Furthermore, when the Turkish military shot down a Russian fighter jet that violated its air space in November 2015, Turkey’s relationship with Russia became adversarial. Turkey purchased more than 54 percent of its natural gas for electricity from Russia, and the confrontation with Russia in the aftermath of the incident over the jet forced Turkey to contemplate how it could diversify its supply of natural gas. In addition to signing an energy treaty with Qatar,[4] Turkey began to consider Israel as an alternative source of natural gas.[5] Turkey also saw Israel’s military technology as a solution to a new problem it was facing. When Russia deployed its S-400 anti-aircraft missile systems to Syria and closed Syrian air space to Turkish jets in the aftermath of the November incident,[6] Islamic State forces began to launch Katyusha rockets across the Turkey-Syria border, targeting the city of Kilis and killing 21 Turkish citizens.[7] Unable to retaliate from the air as a result of the Russian anti-aircraft systems, Turkey was forced to evacuate the city and rely entirely on crude artillery barrages to counter the IS rockets. As a result, Turkish decision makers began to see Israel’s Iron Dome missile defense system as an alternative solution to this problem.
Another reason for Turkey’s isolation and its decision to reengage Israel was the end of the government’s efforts to engage the PKK in a peace process, which broke down in the summer 2015. As fighting renewed between Turkish security forces and the PKK, Ankara decided to open the İncirlik airbase to the anti-IS coalition, in part, to mitigate criticism from the West. Turkey’s war against the Kurds in Turkey and its more active role in the war against the IS turned Turkey into a theater of complex terrorist attacks by the IS and the Kurdish militants that resulted in a large number of civilian casualties.
As the war against the PKK escalated during the first half of 2016, Turkey’s security concerns grew when the PKK downed a Turkish Cobra helicopter in May 2016 with a Russian-made portable air defense system (MANPADS).[8] For the Turkish military, which uses the Cobra helicopters to fight the Kurds in the mountainous topography of southeast Turkey, the PKK’s attack was a further indicator that it needed Israel’s unmanned air vehicles (UAV).
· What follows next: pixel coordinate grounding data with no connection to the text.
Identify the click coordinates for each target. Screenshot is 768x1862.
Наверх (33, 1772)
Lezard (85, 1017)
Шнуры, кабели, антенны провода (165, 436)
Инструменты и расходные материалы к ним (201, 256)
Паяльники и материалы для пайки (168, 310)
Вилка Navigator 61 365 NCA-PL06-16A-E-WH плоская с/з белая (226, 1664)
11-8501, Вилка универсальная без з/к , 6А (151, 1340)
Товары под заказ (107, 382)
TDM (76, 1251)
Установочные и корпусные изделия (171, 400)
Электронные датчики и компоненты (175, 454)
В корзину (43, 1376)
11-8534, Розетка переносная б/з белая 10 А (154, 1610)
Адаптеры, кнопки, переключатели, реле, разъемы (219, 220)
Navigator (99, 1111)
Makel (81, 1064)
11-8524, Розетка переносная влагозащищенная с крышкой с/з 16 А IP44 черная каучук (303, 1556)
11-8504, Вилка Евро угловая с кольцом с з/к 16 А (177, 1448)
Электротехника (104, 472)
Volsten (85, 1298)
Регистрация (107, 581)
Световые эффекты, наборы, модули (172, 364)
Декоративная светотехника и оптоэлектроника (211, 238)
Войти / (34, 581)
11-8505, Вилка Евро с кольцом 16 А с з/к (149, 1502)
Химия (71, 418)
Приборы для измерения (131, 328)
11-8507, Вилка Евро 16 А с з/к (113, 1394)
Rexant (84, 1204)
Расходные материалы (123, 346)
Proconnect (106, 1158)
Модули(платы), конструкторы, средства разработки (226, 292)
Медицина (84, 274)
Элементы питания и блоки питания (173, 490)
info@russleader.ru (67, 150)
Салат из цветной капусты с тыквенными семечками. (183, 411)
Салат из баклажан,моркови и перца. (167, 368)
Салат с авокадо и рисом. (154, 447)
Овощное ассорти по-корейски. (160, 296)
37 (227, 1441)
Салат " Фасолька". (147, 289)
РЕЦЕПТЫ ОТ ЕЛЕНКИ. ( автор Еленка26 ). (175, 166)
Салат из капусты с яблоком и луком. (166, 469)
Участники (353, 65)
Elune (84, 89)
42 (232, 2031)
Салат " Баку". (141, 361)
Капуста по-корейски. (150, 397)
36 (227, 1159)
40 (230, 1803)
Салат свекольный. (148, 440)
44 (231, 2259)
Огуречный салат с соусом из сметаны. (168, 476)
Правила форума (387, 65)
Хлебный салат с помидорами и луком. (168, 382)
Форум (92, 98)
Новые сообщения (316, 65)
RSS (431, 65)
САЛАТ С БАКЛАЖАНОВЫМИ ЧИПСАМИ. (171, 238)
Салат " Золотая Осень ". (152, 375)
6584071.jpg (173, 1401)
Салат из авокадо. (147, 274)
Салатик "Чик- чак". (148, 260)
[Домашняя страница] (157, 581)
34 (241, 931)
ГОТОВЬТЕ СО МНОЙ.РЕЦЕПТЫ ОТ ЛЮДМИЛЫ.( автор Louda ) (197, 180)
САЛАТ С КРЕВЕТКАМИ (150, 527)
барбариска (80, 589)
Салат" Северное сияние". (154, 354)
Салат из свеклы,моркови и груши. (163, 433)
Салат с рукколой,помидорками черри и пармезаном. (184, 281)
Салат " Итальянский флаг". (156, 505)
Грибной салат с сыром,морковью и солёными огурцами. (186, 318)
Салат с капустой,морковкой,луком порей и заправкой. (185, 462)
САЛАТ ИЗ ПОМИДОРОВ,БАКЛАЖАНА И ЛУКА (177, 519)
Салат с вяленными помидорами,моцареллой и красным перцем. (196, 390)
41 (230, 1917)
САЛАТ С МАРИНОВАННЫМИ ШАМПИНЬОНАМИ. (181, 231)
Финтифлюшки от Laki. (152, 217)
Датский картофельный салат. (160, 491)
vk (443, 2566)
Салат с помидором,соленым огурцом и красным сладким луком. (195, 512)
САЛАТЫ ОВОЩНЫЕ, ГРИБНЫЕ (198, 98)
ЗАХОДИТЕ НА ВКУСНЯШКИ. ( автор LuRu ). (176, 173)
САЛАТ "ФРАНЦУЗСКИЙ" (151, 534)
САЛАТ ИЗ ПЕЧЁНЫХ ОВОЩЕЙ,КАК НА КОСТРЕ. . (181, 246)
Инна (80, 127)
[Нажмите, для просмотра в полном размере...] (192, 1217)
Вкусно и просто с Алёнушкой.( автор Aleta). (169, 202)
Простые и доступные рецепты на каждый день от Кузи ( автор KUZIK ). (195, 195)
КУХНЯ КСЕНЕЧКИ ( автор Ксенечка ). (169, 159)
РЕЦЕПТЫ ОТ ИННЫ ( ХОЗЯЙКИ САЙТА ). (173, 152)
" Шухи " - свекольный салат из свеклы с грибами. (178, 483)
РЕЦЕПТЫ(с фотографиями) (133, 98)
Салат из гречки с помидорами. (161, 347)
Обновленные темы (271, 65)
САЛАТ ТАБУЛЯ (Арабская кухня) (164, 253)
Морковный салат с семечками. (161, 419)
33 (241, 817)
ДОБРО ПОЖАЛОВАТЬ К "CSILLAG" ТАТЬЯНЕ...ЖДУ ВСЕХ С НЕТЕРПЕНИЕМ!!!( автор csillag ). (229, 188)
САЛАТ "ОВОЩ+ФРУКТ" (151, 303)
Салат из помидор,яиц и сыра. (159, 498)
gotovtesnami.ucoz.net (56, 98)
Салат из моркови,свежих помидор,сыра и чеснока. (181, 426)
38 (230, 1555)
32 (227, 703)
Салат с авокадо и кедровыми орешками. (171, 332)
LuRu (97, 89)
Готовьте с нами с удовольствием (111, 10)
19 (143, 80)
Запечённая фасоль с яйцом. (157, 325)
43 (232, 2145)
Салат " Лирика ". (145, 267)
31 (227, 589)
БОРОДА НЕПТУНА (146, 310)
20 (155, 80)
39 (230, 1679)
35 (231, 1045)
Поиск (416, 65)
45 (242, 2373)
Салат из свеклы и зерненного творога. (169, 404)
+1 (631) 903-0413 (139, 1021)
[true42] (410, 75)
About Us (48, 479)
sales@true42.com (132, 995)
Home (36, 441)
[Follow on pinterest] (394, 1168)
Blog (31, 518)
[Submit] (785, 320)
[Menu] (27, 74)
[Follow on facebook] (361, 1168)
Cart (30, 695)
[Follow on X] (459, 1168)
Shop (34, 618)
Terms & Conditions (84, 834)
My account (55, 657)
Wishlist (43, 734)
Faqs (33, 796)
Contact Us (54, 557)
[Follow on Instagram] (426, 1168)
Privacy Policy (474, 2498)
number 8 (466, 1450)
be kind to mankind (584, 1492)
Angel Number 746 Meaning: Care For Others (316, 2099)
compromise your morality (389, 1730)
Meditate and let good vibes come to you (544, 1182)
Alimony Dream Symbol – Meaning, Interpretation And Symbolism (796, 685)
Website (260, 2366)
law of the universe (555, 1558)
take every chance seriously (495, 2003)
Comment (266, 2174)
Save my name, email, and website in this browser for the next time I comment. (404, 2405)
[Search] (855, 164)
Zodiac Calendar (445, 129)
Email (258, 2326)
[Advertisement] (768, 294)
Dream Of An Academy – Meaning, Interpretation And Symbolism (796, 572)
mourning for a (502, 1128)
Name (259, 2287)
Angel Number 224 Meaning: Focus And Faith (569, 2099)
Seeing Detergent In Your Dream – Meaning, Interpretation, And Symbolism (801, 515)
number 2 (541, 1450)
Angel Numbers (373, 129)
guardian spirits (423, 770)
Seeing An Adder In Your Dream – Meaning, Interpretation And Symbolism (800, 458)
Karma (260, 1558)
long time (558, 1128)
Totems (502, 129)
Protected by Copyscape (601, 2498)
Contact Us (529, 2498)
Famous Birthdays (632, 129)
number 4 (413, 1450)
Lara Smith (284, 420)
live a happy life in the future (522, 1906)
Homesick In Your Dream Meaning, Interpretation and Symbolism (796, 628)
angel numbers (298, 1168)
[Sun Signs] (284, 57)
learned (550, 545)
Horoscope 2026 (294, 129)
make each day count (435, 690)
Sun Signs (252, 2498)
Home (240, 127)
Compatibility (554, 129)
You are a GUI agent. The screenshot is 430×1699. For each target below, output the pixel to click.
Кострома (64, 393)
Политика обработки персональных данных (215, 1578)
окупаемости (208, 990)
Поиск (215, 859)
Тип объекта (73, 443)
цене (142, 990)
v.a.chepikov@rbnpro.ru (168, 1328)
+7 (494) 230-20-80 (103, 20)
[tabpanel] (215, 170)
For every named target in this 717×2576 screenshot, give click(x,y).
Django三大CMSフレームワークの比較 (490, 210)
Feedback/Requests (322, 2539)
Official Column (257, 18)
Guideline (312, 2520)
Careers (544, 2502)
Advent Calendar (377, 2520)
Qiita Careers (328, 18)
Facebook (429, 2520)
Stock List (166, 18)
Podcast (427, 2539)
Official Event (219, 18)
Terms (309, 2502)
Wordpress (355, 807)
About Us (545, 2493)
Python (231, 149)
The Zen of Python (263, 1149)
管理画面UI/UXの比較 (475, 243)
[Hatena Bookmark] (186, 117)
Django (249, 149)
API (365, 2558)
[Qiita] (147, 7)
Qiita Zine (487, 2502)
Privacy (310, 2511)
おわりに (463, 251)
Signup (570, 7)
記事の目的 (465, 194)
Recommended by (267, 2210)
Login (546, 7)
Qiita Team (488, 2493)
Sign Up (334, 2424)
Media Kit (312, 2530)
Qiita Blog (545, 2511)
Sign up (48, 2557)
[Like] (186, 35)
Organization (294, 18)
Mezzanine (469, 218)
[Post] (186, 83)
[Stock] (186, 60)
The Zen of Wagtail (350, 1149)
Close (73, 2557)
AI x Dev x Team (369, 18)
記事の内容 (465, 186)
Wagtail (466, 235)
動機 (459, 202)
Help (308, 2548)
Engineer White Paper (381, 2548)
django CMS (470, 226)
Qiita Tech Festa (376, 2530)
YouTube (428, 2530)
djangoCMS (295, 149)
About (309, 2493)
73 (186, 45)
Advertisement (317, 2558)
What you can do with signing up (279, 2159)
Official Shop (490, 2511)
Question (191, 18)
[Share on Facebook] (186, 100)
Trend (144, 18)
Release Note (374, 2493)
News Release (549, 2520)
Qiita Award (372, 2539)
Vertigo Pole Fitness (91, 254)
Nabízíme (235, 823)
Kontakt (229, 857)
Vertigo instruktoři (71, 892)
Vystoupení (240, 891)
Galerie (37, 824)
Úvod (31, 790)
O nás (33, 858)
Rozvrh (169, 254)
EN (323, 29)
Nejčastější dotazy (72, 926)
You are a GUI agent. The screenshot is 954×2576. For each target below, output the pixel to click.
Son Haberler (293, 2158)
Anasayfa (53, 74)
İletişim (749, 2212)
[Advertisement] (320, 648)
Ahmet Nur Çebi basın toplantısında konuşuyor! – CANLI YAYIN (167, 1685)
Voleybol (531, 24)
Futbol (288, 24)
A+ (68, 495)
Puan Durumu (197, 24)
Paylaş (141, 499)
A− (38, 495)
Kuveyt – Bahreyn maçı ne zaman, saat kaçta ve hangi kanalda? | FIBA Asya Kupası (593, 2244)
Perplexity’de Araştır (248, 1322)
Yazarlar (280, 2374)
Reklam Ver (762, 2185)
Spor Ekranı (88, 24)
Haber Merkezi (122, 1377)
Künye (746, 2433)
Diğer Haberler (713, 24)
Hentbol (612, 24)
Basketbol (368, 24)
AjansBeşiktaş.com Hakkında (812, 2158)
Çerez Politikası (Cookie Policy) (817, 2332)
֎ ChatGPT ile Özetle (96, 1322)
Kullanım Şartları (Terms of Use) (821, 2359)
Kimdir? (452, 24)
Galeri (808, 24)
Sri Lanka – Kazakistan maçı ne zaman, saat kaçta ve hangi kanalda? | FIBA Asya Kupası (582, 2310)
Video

Despite Turkey’s efforts to manufacture its own UAV, “Anka,” it was still not ready for combat operations, and hence the need for Israeli technology.
The main architect of Turkey’s failed foreign policy, AhmetDavutoğlu, was ousted by President Erdoğan in May 2016. The new Prime Minister BinaliYıldırım is known as an Erdoğan “yes man.” Yıldırım recently declared that under his administration Turkey would do everything it could to put an end to hostilities with Israel, Egypt, Syria, and Russia.[9] Making Yıldırım as the front man for this effort, instead of Davutoğlu, was an attempt to increase Turkey’s room for maneuver. Despite this change, Davutoğlu’s ouster should not be interpreted as an abandonment of the AKP’s neo-Ottoman approach to Turkey’s foreign policy. The architect of “Precious Loneliness,” İbrahim Kalın, is still in office. Therefore, Yıldırım’s remarks and Turkey’s efforts to reset its relations with Israel should be viewed as a pragmatic adjustment to the changing security environment. In other words, Turkey could not afford to cling to its ideal of “Precious Loneliness” while facing regional isolation and a confrontation with Russia. Thus Turkey find itself reluctantly pushed back into Israel’s arms by changing regional circumstances and its own foreign policy missteps during the past five years.